*What this task involves*
Exclude images, then output the remaining data verbatim.

*Data supplied*
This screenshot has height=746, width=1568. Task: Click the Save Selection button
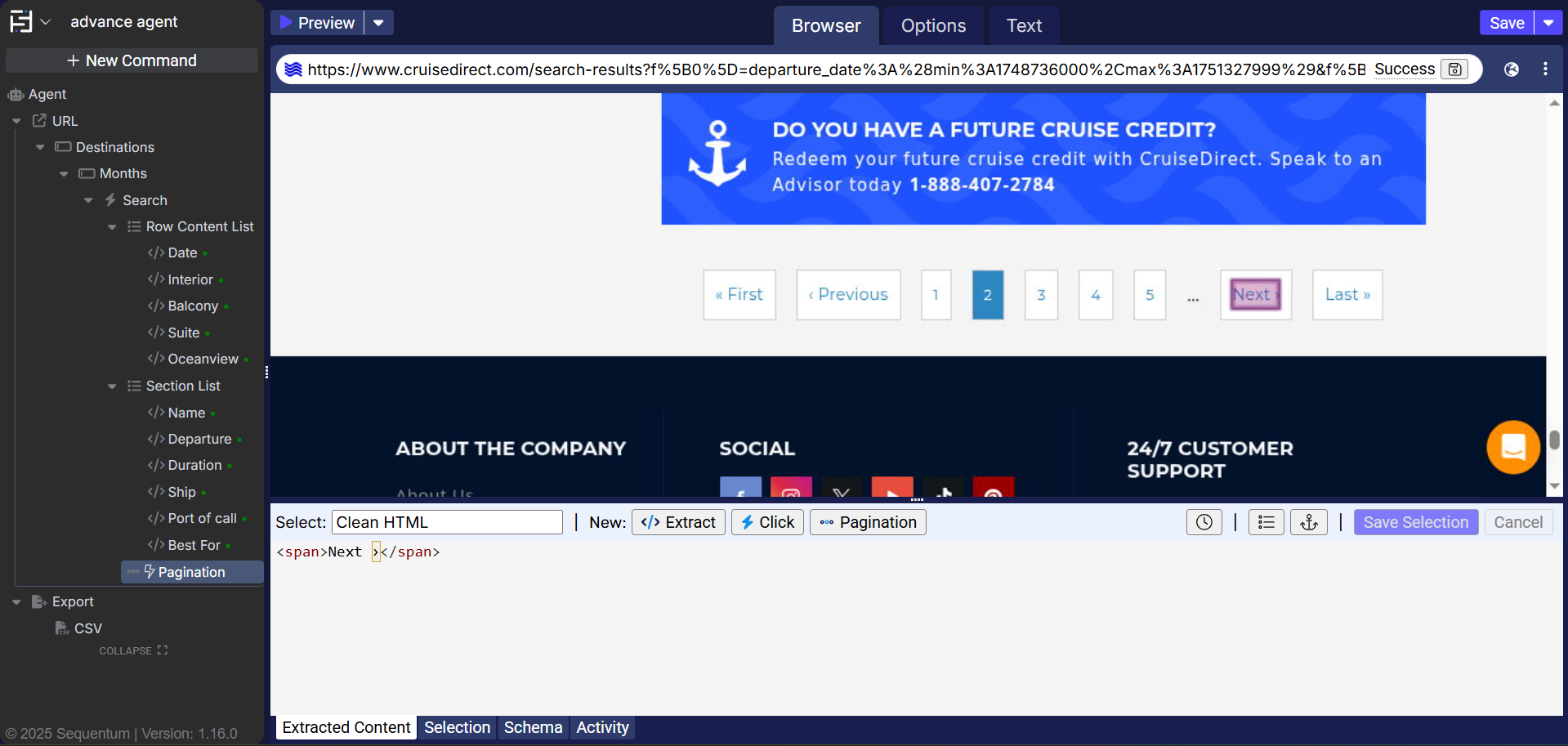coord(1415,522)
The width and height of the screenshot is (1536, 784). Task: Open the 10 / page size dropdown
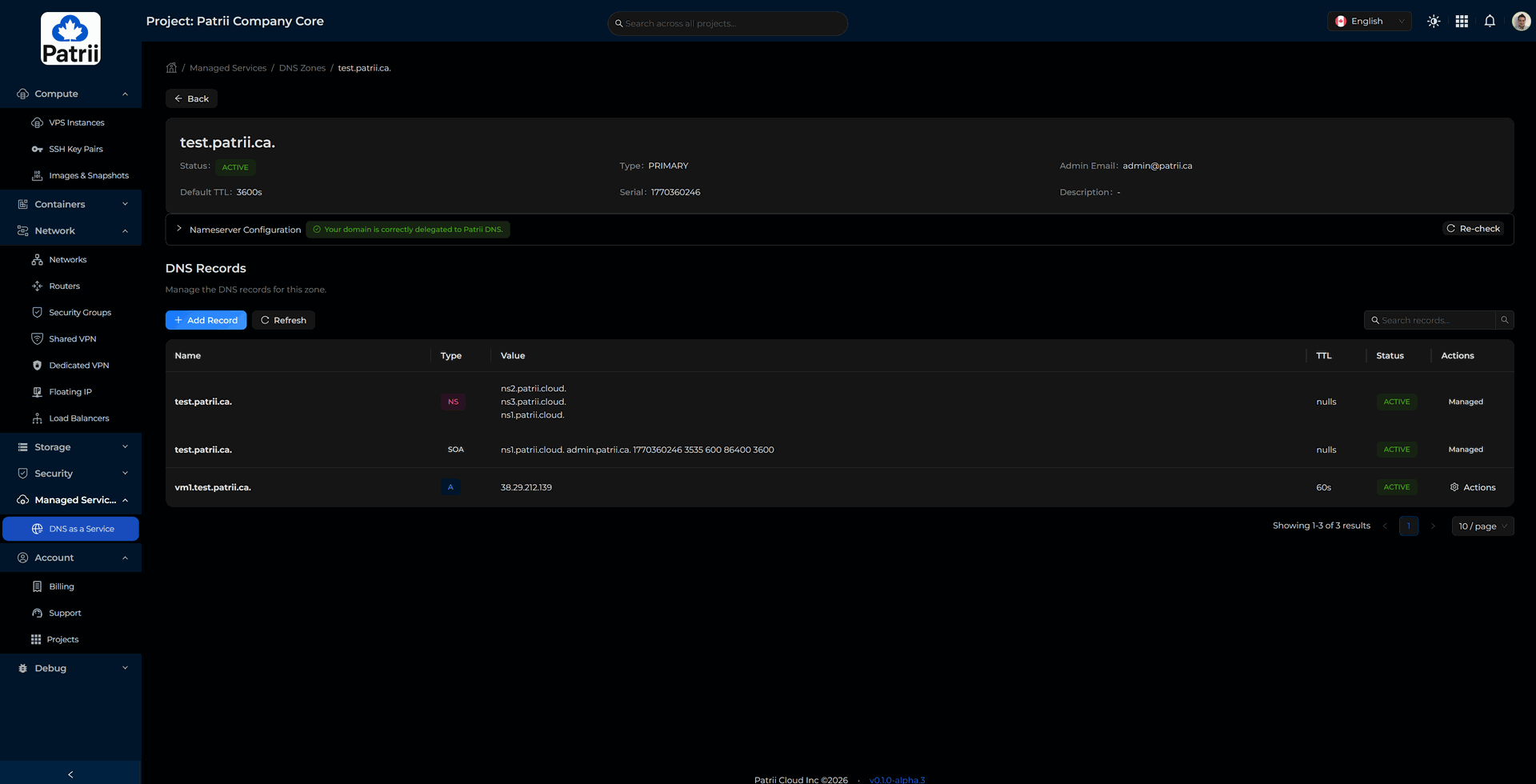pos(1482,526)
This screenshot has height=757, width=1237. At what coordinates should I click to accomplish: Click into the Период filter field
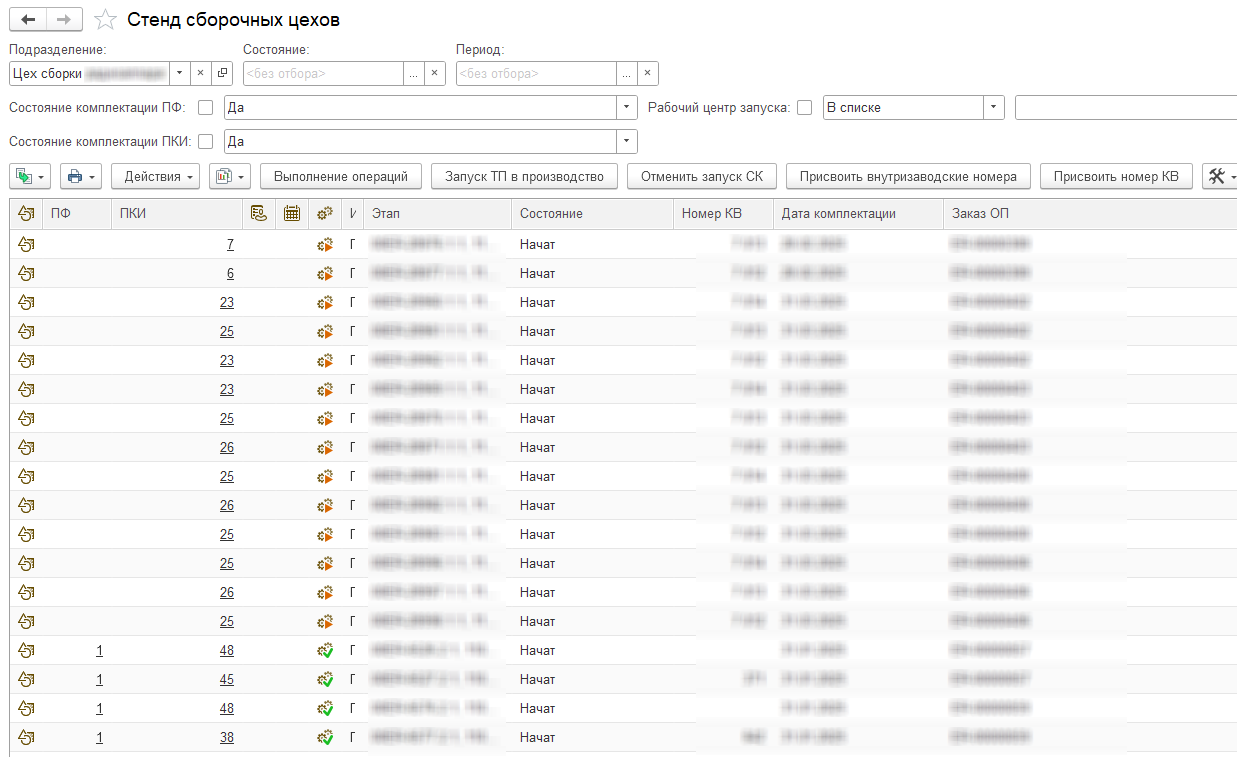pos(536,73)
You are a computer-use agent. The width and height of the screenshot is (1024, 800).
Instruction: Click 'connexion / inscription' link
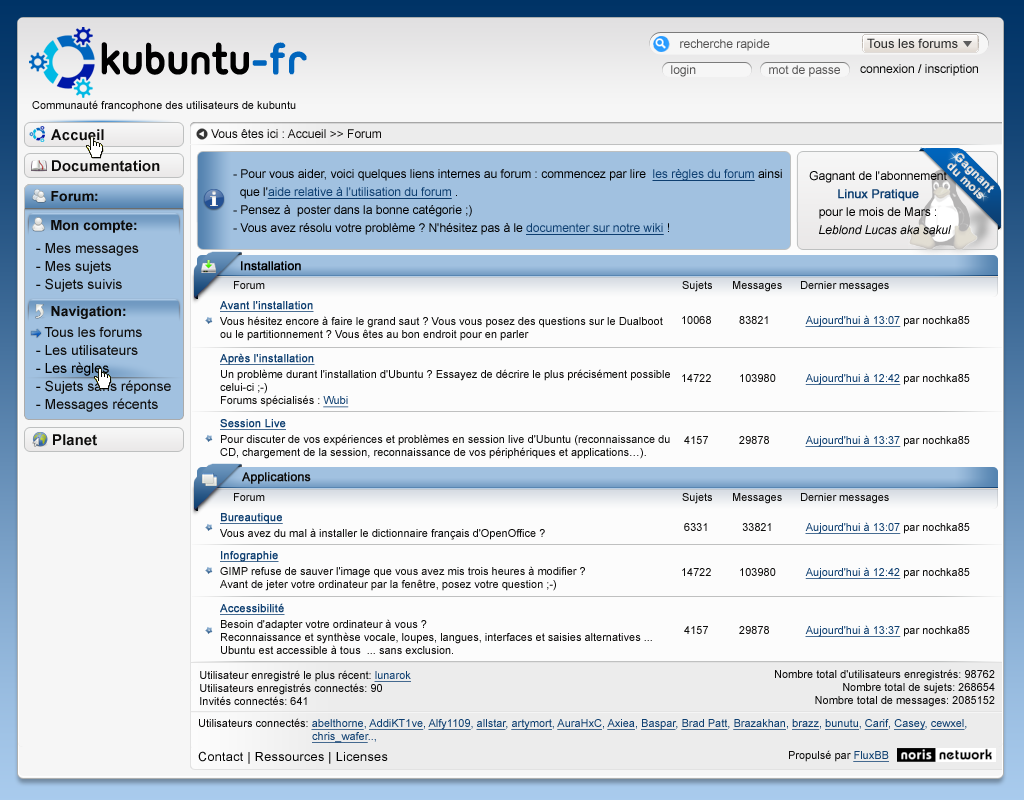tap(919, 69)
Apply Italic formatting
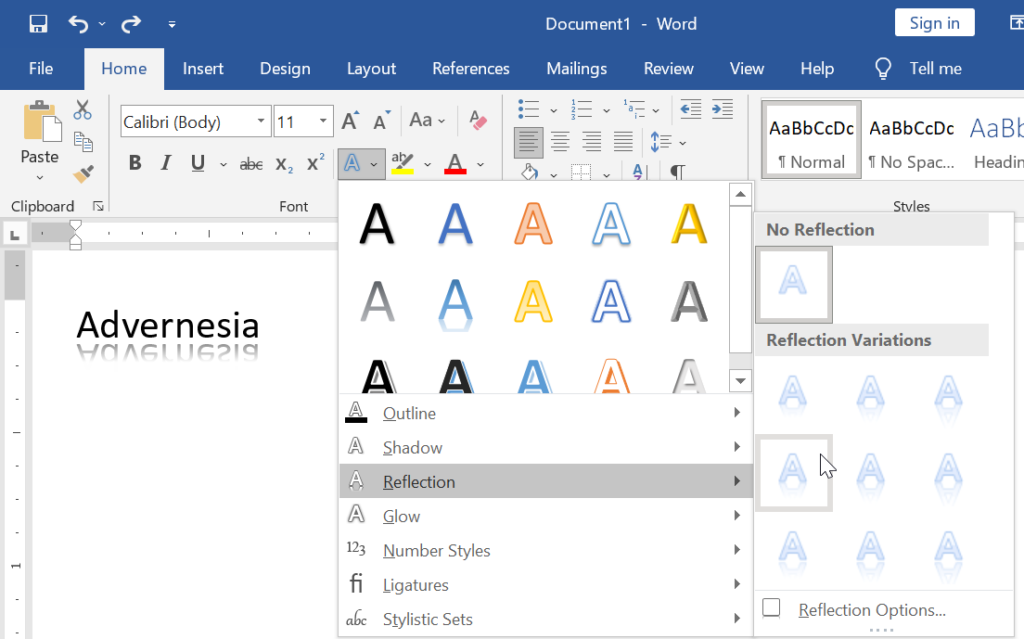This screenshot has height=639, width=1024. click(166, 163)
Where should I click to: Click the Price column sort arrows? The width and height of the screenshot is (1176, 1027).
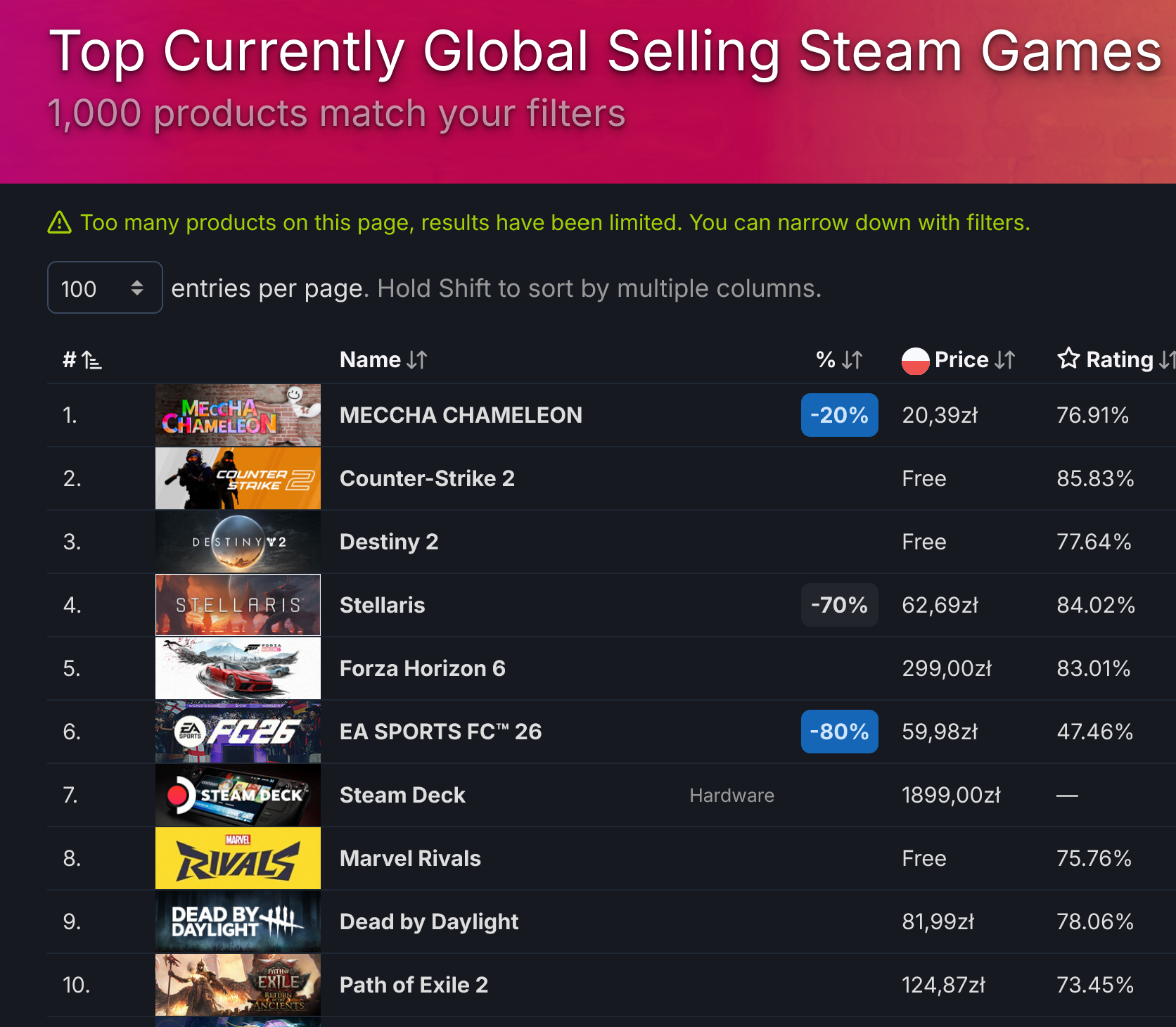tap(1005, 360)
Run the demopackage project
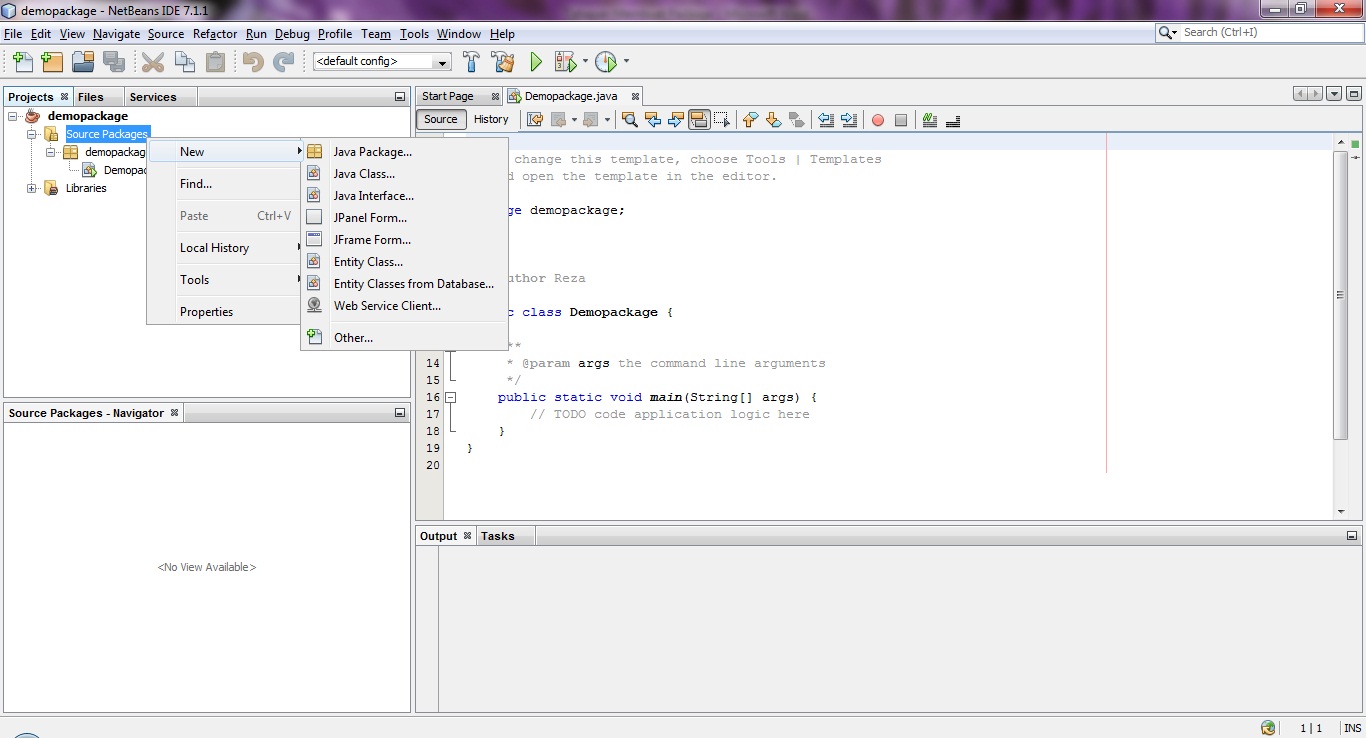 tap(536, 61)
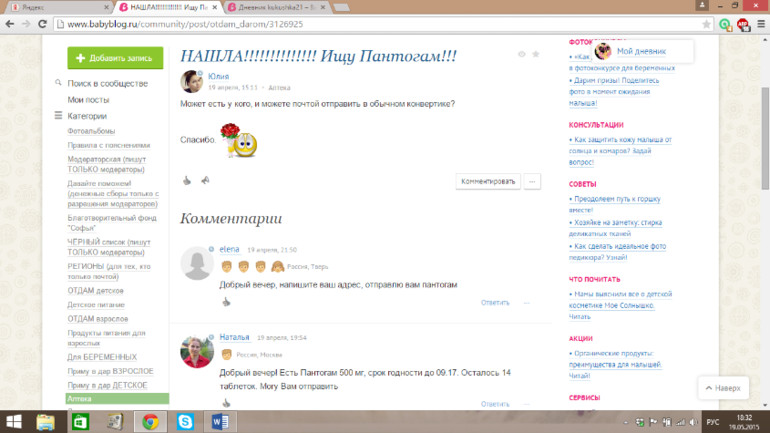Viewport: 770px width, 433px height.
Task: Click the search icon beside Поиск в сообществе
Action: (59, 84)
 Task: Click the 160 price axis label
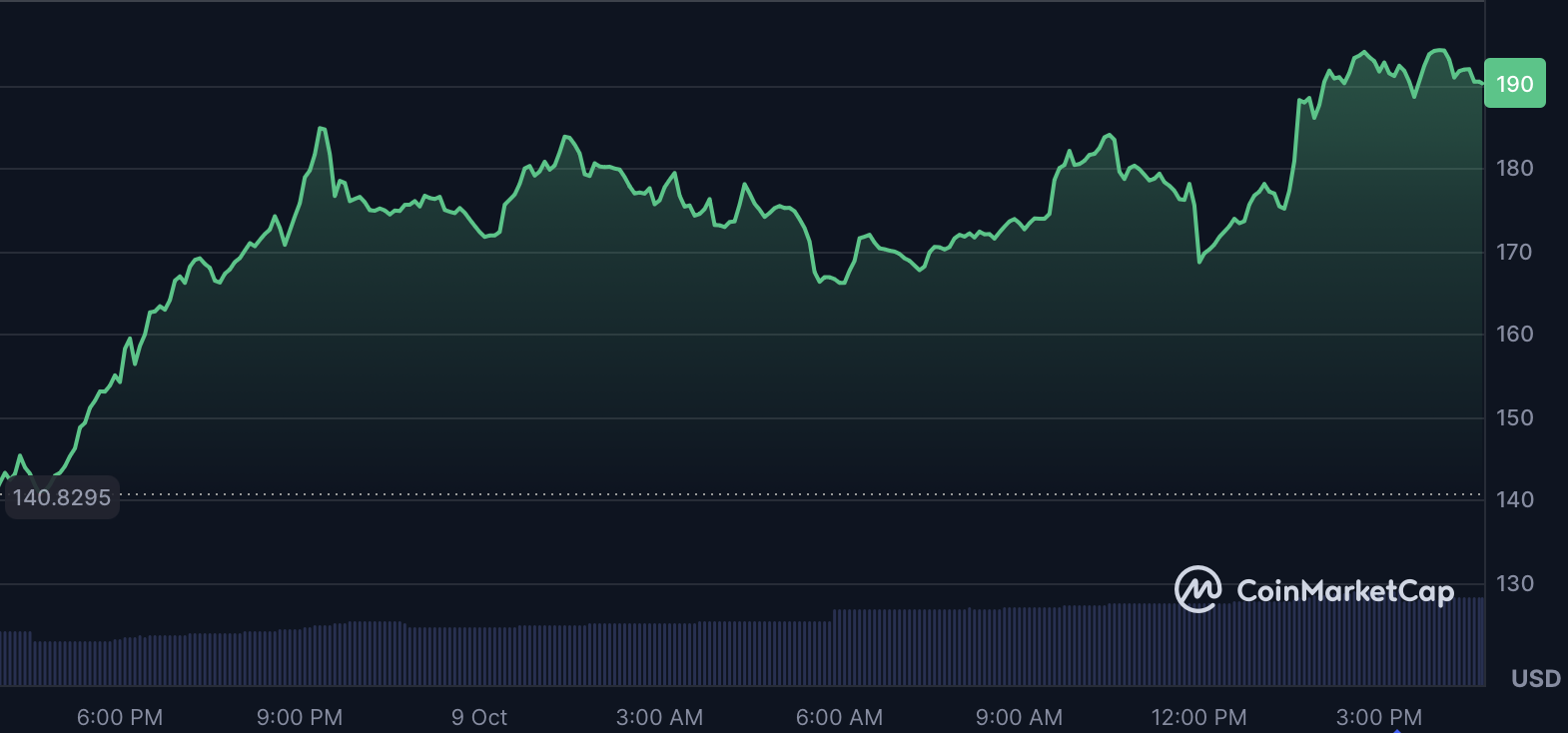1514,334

*Answer for the task*
This screenshot has height=746, width=1568. Task: Click the Save Selection button
coord(1415,522)
The width and height of the screenshot is (1536, 784). Task: Open the 10 / page size dropdown
pos(1482,526)
This screenshot has height=757, width=1237. At what coordinates should I click to accomplish: Click into the Период filter field
pos(536,73)
You are a computer-use agent. The width and height of the screenshot is (1024, 800).
Instruction: Click 'connexion / inscription' link
tap(919, 69)
Apply Italic formatting
This screenshot has height=639, width=1024. click(166, 163)
Where should I click to: Click the Price column sort arrows? The width and height of the screenshot is (1176, 1027).
tap(1005, 360)
Run the demopackage project
 tap(536, 61)
Viewport: 770px width, 433px height.
Task: Click the search icon beside Поиск в сообществе
Action: (59, 84)
 Task: Click the 160 price axis label
1514,334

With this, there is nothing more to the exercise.